### Request:
In the material below, substitute "channels" for "layers" in the part that opens with the line containing "Click the opening" and closes with the line containing "pyautogui.click(x=1111, y=7)". Give back only that part, with both end lines included and nothing else changed.

# Start of Supplied records

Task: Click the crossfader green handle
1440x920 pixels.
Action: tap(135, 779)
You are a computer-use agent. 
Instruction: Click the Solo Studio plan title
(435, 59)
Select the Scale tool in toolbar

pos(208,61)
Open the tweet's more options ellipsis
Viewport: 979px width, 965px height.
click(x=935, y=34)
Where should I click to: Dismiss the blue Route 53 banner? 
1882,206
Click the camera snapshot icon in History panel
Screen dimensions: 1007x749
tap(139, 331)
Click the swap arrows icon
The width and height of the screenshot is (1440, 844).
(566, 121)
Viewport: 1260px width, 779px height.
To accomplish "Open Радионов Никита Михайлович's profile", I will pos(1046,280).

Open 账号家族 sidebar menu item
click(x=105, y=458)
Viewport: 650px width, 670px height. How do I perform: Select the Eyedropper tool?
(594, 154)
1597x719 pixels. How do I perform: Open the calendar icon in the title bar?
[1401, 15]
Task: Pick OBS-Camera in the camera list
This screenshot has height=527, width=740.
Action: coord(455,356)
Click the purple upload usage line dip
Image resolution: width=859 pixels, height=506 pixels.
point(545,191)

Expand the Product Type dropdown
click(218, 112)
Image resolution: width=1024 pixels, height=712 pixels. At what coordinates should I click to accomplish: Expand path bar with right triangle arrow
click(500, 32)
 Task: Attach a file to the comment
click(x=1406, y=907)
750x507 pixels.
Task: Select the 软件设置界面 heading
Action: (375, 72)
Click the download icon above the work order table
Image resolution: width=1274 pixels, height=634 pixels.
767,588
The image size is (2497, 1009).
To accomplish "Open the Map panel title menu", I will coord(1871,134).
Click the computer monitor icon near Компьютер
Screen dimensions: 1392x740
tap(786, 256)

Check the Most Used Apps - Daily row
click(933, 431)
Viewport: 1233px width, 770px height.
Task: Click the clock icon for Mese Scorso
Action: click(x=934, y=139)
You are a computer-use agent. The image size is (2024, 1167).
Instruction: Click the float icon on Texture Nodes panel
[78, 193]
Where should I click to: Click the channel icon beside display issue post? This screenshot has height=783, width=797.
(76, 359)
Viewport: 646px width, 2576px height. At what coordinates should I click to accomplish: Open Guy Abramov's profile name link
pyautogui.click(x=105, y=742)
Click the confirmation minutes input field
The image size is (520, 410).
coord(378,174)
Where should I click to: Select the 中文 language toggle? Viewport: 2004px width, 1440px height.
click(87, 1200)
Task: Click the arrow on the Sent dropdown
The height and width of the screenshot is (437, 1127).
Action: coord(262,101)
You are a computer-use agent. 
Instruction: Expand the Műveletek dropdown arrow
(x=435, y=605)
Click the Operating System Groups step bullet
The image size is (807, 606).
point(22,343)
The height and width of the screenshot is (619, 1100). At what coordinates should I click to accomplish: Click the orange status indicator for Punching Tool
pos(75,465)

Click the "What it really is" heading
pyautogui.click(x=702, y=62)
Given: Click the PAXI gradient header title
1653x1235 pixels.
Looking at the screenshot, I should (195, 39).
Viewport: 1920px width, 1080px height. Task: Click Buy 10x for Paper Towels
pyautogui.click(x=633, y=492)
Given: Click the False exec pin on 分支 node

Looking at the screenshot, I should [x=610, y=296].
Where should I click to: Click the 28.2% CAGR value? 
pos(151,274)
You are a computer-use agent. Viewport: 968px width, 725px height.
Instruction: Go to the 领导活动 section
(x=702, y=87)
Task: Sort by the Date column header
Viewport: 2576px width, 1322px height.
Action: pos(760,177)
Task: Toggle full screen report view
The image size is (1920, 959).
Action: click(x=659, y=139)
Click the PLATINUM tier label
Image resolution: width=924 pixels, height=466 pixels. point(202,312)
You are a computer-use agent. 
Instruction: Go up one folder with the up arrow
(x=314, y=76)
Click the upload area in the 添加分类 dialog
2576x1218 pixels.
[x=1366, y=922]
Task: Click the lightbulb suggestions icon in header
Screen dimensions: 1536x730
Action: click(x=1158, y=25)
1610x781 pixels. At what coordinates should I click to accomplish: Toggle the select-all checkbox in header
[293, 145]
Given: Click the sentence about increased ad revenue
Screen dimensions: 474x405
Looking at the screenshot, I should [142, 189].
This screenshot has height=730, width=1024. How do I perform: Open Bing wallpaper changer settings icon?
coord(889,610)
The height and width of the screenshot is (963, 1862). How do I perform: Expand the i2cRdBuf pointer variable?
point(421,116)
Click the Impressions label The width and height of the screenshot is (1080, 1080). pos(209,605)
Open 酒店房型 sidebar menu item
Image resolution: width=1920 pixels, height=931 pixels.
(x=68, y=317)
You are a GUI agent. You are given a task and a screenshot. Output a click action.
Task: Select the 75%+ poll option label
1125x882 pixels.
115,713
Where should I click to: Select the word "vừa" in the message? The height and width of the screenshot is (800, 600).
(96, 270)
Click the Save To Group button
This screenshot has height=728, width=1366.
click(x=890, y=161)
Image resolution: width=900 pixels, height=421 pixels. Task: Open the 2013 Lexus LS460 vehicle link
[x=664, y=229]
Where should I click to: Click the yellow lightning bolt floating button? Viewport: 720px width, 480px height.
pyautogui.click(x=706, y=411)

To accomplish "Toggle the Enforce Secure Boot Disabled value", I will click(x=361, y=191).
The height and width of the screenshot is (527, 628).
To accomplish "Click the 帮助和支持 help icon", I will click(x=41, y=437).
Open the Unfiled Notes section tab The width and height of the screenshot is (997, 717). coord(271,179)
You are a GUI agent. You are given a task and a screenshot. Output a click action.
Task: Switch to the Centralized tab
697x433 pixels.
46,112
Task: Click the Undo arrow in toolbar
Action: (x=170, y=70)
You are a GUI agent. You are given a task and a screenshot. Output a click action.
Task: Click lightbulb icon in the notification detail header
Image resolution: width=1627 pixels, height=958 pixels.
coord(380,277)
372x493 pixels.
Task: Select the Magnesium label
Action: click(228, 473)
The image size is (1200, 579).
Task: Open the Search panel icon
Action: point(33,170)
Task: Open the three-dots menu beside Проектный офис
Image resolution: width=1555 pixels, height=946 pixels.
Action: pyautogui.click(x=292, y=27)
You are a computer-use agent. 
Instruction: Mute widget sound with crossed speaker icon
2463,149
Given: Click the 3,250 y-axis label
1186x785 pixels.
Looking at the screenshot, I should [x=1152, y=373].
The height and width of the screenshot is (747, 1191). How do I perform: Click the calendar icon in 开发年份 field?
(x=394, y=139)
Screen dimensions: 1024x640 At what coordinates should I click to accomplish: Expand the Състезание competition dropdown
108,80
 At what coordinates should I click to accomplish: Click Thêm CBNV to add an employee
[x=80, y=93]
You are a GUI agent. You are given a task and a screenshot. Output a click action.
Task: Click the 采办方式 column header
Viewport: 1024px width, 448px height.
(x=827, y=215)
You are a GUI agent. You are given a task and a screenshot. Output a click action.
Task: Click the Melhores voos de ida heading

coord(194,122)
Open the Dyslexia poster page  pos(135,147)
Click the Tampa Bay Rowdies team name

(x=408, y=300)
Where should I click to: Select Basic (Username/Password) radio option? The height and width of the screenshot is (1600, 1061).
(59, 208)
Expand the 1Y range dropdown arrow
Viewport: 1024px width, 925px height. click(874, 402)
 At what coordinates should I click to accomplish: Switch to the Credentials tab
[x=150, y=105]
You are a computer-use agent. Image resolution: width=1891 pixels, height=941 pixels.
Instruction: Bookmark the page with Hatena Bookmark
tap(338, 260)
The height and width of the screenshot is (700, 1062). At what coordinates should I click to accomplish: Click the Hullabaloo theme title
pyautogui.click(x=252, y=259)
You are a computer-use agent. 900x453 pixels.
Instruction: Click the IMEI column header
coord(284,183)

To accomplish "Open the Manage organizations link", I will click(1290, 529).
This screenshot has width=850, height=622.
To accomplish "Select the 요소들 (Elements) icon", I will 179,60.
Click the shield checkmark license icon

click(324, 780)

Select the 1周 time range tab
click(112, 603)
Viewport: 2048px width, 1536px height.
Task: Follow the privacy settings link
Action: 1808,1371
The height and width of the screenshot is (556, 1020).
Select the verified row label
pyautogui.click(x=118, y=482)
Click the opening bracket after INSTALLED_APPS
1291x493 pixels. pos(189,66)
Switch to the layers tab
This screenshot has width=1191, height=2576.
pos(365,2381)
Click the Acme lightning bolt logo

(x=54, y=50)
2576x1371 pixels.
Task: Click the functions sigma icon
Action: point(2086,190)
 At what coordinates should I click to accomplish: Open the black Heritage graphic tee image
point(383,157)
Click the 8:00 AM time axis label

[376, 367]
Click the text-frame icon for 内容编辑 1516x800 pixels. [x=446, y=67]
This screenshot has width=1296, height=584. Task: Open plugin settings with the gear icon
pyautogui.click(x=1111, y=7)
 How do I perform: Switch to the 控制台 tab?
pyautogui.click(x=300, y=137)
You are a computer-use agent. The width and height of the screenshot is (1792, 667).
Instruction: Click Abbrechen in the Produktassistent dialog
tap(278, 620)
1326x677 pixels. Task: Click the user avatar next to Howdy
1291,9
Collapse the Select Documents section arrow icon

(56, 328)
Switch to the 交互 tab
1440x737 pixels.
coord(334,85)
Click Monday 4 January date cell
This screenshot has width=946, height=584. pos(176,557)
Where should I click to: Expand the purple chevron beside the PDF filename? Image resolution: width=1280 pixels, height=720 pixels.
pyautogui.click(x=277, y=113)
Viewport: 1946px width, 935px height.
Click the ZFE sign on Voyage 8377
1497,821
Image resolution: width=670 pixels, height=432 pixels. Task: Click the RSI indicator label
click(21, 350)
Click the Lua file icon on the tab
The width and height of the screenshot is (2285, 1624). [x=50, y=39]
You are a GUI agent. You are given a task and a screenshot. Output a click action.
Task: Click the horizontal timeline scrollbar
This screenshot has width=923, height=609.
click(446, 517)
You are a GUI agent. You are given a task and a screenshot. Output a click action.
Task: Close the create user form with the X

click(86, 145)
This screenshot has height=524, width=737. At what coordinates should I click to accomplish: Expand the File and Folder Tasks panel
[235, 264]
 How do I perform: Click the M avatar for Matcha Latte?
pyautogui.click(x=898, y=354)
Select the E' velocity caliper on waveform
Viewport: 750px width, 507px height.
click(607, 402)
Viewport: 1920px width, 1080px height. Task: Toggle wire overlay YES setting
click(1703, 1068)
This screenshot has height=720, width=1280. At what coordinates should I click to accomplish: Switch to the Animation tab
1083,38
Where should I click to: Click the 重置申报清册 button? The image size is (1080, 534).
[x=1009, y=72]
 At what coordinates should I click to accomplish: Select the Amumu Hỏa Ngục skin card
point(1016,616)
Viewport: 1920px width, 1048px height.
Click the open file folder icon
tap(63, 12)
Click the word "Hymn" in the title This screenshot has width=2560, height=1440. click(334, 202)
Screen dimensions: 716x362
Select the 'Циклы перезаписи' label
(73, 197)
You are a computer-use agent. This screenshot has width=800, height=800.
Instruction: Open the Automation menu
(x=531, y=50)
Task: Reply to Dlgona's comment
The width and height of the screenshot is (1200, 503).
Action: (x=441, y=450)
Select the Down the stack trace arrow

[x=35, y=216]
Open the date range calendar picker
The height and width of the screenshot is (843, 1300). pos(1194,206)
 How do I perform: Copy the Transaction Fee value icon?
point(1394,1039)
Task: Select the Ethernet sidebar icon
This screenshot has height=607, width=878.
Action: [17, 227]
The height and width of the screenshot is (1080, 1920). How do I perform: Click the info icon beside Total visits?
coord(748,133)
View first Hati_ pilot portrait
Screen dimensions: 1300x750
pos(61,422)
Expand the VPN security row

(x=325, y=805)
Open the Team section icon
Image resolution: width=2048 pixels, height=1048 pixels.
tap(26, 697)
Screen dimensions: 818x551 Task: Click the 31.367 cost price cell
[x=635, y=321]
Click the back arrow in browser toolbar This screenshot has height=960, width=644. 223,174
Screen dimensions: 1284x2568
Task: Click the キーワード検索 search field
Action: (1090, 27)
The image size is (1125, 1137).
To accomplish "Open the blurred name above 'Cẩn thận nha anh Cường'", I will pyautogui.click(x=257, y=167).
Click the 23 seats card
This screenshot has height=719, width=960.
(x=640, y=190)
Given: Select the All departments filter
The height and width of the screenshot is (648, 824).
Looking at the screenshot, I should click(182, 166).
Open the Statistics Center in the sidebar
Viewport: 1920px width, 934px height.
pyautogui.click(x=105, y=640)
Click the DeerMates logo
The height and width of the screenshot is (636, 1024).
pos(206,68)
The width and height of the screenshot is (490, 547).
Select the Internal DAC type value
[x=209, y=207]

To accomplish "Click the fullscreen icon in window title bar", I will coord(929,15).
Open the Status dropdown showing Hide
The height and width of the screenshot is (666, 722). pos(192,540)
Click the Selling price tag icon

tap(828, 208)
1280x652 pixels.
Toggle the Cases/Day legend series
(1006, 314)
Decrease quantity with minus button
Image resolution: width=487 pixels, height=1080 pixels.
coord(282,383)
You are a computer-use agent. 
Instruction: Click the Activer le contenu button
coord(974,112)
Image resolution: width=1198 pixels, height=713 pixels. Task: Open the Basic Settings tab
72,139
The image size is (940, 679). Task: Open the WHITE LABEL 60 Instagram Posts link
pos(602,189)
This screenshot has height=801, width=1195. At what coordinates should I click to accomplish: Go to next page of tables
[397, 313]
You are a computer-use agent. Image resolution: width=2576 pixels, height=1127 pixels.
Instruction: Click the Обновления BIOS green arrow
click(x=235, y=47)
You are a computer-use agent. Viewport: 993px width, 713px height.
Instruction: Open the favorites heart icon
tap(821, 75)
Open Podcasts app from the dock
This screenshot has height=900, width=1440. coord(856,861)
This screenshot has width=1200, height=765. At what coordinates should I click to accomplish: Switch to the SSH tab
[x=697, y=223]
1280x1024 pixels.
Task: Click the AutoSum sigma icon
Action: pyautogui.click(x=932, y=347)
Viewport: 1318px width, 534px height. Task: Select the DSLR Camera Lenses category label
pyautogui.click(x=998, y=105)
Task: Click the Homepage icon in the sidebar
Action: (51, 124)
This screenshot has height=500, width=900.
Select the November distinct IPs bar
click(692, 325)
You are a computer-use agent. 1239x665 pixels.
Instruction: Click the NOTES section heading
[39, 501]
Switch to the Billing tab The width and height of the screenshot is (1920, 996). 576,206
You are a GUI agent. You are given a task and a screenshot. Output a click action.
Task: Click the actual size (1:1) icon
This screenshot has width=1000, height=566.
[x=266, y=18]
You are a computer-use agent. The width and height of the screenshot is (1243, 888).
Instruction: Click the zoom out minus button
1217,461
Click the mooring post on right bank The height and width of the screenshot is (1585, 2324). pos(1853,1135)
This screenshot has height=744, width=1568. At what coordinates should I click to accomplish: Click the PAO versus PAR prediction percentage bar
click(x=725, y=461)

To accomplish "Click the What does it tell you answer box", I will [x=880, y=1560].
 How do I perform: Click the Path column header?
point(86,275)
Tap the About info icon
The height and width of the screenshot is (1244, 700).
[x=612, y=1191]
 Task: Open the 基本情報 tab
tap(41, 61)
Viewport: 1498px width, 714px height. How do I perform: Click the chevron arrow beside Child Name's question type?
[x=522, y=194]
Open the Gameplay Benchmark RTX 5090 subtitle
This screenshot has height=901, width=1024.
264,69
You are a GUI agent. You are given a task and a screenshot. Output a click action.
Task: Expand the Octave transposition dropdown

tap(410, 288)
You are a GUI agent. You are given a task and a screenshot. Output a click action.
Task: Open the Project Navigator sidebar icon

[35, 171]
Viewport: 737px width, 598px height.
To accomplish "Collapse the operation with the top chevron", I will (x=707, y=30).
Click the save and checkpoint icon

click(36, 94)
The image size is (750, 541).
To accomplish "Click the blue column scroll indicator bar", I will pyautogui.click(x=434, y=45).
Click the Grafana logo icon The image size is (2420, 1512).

# End of Supplied records

### Output for this exercise:
Click the opening bracket after INSTALLED_APPS
1291x493 pixels. pos(189,66)
Switch to the channels tab
This screenshot has width=1191, height=2576.
pos(365,2381)
Click the Acme lightning bolt logo

(x=54, y=50)
2576x1371 pixels.
Task: Click the functions sigma icon
Action: point(2086,190)
 At what coordinates should I click to accomplish: Open the black Heritage graphic tee image
point(383,157)
Click the 8:00 AM time axis label

[376, 367]
Click the text-frame icon for 内容编辑 1516x800 pixels. [x=446, y=67]
This screenshot has width=1296, height=584. Task: Open plugin settings with the gear icon
pyautogui.click(x=1111, y=7)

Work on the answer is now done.